Georeferenced Full Motion Video: Mitigating a Difficult ‘Big Data’ Problem

April 2, 2015  - By
Global-Hawk-W

The unmanned drone RQ-4 Global Hawk in flight in 2007 (Image credit: U.S. Air Force photo by Bobbi Zapka)

By Art Kalinski, GISP

For more than a decade, the military has been struggling with cataloging and retrieving its huge libraries of full motion video (FMV). The video, captured by both manned and unmanned aircraft, rapidly reached unmanageable levels. If you have ever tried to organize vacation photos after returning home from a long trip, you know that it’s easy to lose track of where each photo was taken. Date/time stamps help, but the effort is still difficult if your vacation took you to numerous locations.

The U.S. Air Force Beech King Air 350-ISR and 350ER-ISR MC-12W PLA (Project Liberty Aircraft). Courtesy PLA.
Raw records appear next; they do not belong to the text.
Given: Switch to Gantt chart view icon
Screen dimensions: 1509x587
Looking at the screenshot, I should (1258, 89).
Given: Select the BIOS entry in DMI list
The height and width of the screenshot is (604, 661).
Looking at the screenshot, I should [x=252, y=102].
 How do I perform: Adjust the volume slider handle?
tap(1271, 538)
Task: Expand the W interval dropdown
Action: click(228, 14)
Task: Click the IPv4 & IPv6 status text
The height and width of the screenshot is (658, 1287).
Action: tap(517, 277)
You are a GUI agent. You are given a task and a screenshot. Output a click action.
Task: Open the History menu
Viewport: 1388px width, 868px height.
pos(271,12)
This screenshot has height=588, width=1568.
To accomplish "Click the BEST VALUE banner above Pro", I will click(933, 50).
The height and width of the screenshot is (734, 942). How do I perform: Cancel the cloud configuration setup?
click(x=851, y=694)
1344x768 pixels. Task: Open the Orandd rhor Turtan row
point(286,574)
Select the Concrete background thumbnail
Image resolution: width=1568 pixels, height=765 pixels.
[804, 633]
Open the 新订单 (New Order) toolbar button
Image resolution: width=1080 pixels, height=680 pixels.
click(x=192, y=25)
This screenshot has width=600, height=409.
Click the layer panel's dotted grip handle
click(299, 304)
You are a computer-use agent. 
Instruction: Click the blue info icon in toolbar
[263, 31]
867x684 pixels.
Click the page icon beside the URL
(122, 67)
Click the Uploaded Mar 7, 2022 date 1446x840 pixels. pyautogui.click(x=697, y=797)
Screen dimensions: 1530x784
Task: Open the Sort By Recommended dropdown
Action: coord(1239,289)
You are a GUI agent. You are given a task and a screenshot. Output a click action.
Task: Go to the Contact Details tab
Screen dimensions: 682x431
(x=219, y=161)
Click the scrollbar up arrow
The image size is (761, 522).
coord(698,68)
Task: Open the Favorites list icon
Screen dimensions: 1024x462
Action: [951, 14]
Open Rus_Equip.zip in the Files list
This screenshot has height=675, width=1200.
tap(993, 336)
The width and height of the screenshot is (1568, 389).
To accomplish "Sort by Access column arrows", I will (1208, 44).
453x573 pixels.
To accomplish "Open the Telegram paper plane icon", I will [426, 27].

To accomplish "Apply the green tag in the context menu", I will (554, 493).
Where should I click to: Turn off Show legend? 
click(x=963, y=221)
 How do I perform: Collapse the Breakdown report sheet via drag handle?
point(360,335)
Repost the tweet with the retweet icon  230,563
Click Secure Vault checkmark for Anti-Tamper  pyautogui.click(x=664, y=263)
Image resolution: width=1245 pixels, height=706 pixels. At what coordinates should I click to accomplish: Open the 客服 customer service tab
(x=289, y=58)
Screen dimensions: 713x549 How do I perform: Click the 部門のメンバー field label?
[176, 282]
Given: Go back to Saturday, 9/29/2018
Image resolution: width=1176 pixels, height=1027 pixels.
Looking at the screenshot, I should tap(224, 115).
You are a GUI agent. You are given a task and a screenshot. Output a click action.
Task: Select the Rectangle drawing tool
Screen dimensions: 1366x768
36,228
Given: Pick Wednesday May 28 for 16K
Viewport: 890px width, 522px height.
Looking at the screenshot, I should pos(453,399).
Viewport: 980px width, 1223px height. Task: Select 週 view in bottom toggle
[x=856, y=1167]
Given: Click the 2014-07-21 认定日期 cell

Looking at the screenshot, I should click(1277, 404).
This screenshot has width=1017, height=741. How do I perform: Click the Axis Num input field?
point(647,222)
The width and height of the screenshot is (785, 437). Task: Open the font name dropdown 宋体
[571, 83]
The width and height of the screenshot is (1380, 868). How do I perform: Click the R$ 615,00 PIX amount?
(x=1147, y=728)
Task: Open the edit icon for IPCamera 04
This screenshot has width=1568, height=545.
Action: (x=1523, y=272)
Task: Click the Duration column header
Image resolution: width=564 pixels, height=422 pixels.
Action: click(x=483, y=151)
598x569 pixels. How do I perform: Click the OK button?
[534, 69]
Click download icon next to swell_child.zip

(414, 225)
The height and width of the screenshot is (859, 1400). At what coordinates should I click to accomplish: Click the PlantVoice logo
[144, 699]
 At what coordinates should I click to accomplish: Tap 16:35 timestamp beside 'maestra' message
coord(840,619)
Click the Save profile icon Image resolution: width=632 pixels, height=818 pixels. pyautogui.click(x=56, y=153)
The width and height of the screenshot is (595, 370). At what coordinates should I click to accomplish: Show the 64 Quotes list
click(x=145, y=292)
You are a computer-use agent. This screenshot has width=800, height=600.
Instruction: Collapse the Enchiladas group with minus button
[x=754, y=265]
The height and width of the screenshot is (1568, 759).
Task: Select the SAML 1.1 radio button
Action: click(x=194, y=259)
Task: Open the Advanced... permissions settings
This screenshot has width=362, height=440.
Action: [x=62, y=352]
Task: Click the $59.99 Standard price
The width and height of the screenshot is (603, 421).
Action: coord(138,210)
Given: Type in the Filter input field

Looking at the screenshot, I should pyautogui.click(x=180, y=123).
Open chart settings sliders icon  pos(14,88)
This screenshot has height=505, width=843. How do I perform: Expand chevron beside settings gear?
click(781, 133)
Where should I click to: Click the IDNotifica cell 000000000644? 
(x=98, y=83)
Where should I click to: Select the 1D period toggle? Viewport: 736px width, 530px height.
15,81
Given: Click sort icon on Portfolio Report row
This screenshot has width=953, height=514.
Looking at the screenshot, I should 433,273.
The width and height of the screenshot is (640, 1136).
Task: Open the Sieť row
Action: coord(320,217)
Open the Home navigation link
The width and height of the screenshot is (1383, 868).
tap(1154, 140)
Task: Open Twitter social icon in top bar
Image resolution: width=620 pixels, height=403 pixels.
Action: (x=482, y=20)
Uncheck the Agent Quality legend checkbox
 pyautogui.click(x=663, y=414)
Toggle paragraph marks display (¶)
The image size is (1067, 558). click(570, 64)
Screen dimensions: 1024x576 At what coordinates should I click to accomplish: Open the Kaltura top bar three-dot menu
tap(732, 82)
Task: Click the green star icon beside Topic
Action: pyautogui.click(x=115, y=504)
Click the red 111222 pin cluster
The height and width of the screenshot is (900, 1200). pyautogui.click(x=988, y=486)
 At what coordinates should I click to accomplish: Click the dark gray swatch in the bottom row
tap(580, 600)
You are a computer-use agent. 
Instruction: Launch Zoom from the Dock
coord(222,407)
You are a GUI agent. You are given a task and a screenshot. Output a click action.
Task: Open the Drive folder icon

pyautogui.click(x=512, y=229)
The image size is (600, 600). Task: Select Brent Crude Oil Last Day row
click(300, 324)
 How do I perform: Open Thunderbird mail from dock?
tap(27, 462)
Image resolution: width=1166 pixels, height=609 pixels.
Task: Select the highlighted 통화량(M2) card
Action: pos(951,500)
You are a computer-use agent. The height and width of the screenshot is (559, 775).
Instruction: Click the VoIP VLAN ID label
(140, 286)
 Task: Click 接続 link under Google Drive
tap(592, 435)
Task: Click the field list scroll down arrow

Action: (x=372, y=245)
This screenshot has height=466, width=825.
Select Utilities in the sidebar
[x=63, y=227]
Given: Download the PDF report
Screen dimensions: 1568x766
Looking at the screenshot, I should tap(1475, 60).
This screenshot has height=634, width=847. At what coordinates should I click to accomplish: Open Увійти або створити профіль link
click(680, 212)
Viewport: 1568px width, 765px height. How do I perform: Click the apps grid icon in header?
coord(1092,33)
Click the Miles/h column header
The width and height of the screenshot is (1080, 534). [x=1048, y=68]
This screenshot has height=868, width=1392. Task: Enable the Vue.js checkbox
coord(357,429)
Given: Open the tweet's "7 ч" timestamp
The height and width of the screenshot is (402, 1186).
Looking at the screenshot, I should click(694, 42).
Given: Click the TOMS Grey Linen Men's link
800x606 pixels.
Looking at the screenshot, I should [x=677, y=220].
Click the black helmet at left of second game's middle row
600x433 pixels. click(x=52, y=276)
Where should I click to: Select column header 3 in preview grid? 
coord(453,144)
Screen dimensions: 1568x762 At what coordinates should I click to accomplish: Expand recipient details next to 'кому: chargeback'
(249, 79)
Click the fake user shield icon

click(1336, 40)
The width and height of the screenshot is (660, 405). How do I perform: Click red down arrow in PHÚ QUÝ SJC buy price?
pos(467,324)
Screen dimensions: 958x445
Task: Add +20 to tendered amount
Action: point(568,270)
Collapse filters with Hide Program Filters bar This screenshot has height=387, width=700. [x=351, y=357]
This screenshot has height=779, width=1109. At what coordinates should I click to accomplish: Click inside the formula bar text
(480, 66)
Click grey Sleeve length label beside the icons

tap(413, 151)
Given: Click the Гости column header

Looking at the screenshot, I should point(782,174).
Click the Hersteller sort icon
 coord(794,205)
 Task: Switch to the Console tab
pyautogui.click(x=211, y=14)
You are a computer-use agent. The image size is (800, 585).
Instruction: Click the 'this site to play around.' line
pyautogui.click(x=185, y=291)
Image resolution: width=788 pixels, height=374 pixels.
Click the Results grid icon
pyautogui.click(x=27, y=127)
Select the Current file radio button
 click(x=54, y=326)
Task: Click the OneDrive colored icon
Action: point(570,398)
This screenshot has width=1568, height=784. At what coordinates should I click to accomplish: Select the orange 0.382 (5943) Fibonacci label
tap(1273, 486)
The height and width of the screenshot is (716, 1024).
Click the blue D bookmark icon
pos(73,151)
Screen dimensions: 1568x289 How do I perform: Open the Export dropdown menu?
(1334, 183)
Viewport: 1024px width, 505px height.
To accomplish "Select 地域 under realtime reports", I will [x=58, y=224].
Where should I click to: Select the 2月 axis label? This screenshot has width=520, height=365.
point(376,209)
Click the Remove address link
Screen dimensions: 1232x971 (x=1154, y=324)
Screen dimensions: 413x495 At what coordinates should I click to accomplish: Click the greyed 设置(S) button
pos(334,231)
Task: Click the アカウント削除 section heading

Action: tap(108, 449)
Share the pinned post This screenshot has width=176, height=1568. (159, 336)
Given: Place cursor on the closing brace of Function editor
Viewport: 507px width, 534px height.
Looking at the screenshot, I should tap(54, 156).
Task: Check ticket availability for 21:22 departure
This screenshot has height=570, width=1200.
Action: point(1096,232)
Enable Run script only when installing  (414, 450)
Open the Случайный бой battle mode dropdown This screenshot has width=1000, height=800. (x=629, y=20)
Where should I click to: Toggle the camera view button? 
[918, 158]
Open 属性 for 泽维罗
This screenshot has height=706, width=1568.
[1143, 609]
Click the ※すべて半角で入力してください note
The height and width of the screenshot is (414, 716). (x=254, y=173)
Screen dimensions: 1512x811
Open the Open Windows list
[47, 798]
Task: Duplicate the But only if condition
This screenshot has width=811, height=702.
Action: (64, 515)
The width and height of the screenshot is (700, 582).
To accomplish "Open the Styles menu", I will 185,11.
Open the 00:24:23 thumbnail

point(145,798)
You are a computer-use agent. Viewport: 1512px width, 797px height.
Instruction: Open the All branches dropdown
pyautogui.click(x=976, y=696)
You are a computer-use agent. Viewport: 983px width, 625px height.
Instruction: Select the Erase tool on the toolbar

The manned U.S. Air Force Beech King Air 350 and 350ER MC-12W Project Liberty Aircraft are designed for intelligence, surveillance and reconnaissance (ISR).

Now imagine trying to retrieve several critical minutes out of thousands of hours of video of barren land or repetitive-looking villages, and you get a sense of the magnitude of the problem. Without some way to catalog the video, critical details can be lost, because finding the right video clip becomes impossible in a reasonable period of time. Everyone agreed that the solution to the problem is to index the video clips by date/time and location, preferably with an exact georeferenced footprint. This is now possible with tools from Esri, Hexagon Geospatial and others.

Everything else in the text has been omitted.